C’è una fetta enorme di Universo che nessuno riesce a vedere bene. Non perché sia lontana (anche quello, certo), ma perché è avvolta in una coltre di polvere cosmica così densa che la maggior parte dei telescopi non può farci granché. AtLAST, acronimo di Atacama Large Aperture Submillimeter Telescope, è il progetto internazionale a guida europea che punta a cambiare radicalmente le cose: un telescopio submillimetrico con un’unica antenna parabolica da 50 metri, capace di guardare sotto quella polvere e, allo stesso tempo, coprire porzioni ampissime di cielo. Una specie di grandangolo cosmico, per capirci.
Il progetto coinvolge, oltre all’Europa, anche Cile, Sudafrica, Canada, Taiwan, Thailandia, Nuova Zelanda, Giappone e Stati Uniti. La struttura prevede uno specchio rivestito in pannelli di alluminio, un rinforzo massiccio in acciaio e uno specchio secondario da 12 metri. Il bello è che AtLAST non si limita a promettere grandi risultati scientifici: funziona interamente a energie rinnovabili, e persino nella fase costruttiva si è cercato di ridurre al minimo l’impronta di carbonio legata alla produzione di alluminio e acciaio.
AtLAST contro ALMA: due approcci molto diversi
Chi segue l’astronomia conosce già ALMA, l’Atacama Large Millimeter/submillimeter Array, un altro telescopio submillimetrico che si trova nello stesso deserto di Atacama, in Cile. Entrambi operano a circa 5.000 metri di altitudine, un punto ideale: l’atmosfera è più rarefatta, non c’è inquinamento luminoso e le piogge sono praticamente inesistenti. Condizioni perfette per osservare il cielo senza interferenze.
La differenza sostanziale sta nel modo in cui lavorano. ALMA, con le sue 66 antenne, funziona un po’ come un microscopio: riesce ad analizzare regioni del cielo migliaia di volte più piccole della Luna. AtLAST fa l’esatto opposto. Con una sola antenna, può osservare in un colpo solo lo spazio equivalente a 16 lune. Questo lo rende ideale per mappare vaste aree di cielo in tempi relativamente brevi.
Ma perché la tecnologia submillimetrica è così importante?

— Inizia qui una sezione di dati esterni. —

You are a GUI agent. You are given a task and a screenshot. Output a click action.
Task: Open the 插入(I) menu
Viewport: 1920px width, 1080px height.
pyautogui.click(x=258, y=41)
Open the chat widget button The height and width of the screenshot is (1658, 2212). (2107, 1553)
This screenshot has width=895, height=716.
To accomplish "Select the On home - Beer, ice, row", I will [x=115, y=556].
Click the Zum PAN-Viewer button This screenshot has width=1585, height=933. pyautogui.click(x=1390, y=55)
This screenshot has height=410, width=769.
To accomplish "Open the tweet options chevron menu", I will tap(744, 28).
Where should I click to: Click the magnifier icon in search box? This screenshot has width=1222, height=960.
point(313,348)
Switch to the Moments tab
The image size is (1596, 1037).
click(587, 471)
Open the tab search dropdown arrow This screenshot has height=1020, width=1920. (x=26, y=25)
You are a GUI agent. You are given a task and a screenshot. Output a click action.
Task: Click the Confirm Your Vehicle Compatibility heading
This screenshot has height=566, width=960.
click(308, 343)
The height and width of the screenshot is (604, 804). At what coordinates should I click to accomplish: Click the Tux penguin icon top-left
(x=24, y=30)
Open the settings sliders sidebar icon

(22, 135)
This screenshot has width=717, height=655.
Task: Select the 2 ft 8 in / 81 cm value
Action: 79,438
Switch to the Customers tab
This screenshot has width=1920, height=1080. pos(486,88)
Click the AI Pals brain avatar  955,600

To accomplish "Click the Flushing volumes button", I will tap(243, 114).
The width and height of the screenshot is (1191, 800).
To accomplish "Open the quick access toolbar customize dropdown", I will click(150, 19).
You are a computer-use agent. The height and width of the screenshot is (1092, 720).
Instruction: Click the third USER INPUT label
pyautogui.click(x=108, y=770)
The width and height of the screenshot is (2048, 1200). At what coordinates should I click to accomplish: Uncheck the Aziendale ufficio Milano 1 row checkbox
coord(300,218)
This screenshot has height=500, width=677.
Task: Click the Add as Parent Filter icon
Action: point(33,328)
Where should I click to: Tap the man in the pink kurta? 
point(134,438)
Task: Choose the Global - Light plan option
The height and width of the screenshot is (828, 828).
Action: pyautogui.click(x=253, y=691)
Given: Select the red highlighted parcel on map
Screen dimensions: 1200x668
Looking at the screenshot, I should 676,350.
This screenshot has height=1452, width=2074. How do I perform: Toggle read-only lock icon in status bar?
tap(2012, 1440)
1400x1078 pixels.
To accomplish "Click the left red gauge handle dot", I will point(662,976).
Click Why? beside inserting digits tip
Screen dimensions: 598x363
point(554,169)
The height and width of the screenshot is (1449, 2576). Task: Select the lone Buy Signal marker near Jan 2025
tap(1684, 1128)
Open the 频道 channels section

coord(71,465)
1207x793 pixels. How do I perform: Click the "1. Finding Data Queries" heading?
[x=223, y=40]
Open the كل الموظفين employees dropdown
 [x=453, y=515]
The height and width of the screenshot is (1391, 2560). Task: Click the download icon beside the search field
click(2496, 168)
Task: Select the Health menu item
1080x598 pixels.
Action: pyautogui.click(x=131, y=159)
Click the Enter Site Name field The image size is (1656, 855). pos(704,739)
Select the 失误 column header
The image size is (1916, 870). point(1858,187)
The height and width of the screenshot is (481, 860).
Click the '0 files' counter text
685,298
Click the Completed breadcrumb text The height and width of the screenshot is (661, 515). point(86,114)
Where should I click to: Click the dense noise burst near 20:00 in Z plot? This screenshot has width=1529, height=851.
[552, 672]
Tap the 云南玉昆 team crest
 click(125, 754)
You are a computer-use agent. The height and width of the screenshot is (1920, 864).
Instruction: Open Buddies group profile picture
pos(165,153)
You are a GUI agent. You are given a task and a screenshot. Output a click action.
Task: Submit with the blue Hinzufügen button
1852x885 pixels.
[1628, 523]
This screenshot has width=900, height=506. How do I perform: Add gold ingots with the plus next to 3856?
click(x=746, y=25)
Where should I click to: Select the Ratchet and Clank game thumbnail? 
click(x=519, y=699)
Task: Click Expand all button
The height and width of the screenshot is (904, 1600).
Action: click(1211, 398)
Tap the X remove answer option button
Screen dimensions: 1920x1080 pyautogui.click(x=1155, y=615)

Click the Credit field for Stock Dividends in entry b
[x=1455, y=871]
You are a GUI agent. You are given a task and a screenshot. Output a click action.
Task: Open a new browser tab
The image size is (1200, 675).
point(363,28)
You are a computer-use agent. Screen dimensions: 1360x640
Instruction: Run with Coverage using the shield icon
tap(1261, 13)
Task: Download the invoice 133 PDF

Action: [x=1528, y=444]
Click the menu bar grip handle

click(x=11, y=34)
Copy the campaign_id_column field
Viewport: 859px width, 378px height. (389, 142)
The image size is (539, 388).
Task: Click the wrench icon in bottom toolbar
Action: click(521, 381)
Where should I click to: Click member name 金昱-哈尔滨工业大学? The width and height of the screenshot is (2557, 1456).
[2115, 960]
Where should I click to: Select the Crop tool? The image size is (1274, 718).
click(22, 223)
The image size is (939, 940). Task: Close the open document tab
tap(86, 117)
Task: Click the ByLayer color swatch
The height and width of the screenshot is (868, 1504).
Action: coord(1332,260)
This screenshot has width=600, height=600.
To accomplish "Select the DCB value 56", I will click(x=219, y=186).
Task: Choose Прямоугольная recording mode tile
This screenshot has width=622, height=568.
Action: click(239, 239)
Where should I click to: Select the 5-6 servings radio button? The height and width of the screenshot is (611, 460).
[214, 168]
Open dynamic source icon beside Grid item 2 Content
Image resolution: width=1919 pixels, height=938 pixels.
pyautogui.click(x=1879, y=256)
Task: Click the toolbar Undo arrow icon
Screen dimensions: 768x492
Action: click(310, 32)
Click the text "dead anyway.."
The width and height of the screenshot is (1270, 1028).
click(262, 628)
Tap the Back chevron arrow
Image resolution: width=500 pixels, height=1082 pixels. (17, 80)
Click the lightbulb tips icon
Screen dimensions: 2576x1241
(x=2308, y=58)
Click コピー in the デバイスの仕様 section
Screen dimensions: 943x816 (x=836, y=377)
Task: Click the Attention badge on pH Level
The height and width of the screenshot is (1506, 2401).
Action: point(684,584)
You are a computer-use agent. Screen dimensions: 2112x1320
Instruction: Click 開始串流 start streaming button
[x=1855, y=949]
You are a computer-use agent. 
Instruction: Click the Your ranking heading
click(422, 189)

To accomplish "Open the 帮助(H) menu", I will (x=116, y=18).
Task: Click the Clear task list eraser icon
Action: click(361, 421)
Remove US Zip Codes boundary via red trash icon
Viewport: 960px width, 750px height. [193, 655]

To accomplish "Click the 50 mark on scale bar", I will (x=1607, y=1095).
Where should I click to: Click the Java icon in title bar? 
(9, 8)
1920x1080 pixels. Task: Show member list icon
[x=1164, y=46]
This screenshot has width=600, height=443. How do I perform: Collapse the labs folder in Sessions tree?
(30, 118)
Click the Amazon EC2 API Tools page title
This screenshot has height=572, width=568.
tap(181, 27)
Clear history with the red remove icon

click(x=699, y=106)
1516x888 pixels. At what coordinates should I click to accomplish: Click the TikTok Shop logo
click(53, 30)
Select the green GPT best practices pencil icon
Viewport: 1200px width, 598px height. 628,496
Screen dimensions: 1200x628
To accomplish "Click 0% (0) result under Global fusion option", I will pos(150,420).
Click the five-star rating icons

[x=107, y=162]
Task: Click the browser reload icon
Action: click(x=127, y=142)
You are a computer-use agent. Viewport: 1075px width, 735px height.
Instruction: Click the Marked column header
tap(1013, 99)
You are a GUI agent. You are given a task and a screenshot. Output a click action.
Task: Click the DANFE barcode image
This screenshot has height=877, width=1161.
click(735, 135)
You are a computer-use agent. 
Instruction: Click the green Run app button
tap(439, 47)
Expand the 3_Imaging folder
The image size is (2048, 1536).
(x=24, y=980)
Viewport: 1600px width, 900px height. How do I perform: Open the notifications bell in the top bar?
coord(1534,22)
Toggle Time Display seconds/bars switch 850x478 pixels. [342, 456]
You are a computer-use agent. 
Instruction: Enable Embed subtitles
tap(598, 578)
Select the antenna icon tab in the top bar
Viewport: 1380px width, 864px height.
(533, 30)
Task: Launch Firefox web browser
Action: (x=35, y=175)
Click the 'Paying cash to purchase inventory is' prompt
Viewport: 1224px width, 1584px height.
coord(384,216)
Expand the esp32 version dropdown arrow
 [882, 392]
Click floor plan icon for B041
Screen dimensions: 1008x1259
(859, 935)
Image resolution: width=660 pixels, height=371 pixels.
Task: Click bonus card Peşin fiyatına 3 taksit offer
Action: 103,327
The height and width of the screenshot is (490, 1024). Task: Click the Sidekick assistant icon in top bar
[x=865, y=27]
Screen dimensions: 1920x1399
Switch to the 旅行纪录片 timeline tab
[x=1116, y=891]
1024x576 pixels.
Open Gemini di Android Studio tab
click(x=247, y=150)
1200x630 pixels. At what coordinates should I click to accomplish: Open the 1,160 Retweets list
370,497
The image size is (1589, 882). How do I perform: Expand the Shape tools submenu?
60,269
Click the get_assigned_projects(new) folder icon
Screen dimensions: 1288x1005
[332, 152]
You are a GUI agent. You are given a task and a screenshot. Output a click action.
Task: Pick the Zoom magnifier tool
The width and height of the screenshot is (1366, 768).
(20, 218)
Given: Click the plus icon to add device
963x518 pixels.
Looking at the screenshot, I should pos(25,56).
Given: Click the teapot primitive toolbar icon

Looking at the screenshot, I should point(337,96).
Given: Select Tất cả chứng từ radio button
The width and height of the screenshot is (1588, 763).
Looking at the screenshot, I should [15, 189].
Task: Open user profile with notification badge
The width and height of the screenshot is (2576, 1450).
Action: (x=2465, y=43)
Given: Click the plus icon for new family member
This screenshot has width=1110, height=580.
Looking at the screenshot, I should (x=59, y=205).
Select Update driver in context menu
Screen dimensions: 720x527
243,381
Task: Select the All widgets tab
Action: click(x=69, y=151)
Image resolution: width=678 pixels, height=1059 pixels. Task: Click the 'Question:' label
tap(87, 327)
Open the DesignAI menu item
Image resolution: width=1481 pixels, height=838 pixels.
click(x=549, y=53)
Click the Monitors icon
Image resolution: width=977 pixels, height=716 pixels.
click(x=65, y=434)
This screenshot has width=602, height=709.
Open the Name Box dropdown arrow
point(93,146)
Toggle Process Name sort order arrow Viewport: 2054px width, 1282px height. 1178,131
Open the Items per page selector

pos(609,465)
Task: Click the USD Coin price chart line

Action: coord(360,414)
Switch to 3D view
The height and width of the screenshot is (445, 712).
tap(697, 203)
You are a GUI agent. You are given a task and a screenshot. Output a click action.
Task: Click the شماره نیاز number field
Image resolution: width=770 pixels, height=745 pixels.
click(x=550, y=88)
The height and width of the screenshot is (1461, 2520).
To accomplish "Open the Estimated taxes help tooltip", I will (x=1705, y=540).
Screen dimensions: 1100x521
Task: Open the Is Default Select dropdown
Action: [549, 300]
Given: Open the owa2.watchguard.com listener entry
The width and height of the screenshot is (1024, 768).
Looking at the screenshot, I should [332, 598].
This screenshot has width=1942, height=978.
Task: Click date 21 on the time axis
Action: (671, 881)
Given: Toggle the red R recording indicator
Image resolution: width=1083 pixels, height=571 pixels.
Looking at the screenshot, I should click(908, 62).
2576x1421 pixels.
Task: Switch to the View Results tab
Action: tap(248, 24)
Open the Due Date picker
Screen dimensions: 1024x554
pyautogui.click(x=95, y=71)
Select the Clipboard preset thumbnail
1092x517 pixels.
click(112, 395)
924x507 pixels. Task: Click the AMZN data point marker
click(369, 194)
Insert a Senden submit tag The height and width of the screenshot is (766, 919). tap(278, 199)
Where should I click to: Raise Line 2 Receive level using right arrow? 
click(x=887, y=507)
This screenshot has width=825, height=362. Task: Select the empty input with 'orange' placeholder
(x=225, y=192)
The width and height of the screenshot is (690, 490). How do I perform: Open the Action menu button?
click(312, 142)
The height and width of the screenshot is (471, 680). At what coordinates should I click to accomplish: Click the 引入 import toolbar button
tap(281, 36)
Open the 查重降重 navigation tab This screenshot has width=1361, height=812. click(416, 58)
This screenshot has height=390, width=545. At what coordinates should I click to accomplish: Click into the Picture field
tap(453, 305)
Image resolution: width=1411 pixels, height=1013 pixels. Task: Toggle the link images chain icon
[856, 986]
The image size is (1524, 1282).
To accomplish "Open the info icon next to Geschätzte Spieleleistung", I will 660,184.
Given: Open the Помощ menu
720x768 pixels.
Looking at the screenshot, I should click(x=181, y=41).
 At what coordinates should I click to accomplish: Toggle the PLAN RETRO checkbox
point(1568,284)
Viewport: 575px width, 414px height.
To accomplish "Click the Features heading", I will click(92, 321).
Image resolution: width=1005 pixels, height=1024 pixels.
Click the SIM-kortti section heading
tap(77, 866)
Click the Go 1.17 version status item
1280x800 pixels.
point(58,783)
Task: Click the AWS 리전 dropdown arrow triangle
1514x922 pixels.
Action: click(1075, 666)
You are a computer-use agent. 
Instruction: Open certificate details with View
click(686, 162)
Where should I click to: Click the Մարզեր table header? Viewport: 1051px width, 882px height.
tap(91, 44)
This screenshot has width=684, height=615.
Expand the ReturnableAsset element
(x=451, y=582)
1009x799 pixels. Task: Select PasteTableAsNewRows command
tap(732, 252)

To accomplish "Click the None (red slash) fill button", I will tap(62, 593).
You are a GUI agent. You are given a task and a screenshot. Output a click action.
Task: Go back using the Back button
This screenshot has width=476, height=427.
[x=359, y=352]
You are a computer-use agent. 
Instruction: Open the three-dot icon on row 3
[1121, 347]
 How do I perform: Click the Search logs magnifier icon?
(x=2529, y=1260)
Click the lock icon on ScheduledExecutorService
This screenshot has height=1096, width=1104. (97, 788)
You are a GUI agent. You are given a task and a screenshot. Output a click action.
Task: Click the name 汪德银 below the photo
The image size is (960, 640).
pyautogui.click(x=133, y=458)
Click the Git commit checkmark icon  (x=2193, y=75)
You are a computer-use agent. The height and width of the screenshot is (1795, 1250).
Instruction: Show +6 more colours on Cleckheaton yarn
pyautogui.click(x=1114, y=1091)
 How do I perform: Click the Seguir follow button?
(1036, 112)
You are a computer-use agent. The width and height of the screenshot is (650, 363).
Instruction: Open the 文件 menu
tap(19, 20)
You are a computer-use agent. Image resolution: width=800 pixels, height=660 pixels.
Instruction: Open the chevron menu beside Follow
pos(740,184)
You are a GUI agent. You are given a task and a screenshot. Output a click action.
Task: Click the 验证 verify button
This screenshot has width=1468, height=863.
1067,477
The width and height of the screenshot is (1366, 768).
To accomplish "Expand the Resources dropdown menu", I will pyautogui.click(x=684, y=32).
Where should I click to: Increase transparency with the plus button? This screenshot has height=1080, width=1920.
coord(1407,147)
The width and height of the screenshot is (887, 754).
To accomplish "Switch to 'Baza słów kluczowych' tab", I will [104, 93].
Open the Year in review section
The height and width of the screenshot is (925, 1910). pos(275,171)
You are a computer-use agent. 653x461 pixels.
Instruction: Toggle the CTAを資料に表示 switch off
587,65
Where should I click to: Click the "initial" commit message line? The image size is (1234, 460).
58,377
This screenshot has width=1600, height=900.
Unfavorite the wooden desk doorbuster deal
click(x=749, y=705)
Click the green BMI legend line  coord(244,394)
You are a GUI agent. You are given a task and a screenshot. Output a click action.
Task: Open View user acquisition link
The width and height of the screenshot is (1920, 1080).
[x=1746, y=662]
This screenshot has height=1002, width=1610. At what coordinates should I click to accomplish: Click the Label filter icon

Questi telescopi rilevano onde elettromagnetiche con lunghezze inferiori al millimetro, dall’infrarosso lontano fino alle microonde. Sono gli unici strumenti in grado di penetrare con nitidezza le nubi di polvere più dense. Anche il James Webb, per quanto straordinario, lavora solo nell’infrarosso da vicino a medio: le emissioni nel range delle microonde e dell’infrarosso lontano restano invisibili per quello strumento.
Milioni di galassie e zero combustibili fossili
Sotto quelle colossali nubi di polvere si nascondono i cosiddetti vivai stellari, le regioni in cui nubi di gas collassano e danno vita a nuove stelle. Poter osservare questi processi con precisione significa capire molto meglio l’evoluzione dell’Universo: come si è espanso, che ruolo ha avuto la materia oscura, e persino come nasce la vita nello spazio. Altri telescopi riescono a rilevare la luce che filtra attraverso la polvere, ma non sono in grado di distinguere una galassia dall’altra. AtLAST promette di individuare fino a 50 milioni di galassie in appena 1.000 ore di osservazione. Numeri che fanno girare la testa.
Sul fronte energetico, il telescopio sfrutta energia solare immagazzinata in batterie a idruro metallico. Ha anche un sistema che ricorda quello di un’auto ibrida: quando l’antenna si muove per puntare verso regioni diverse del cielo e poi rallenta, l’energia cinetica residua viene recuperata e convertita in elettricità. Niente combustibili fossili, insomma.
Per quanto riguarda i tempi, non esiste ancora una data precisa per l’avvio operativo di AtLAST, ma le aspettative puntano alla decade del 2030 se tutto procede secondo i piani. L’obiettivo a lungo termine è ancora più ambizioso: entro la decade del 2040 dovrebbero essere operativi diversi telescopi di questo tipo, creando una rete capace di esplorare l’Universo con una profondità senza precedenti.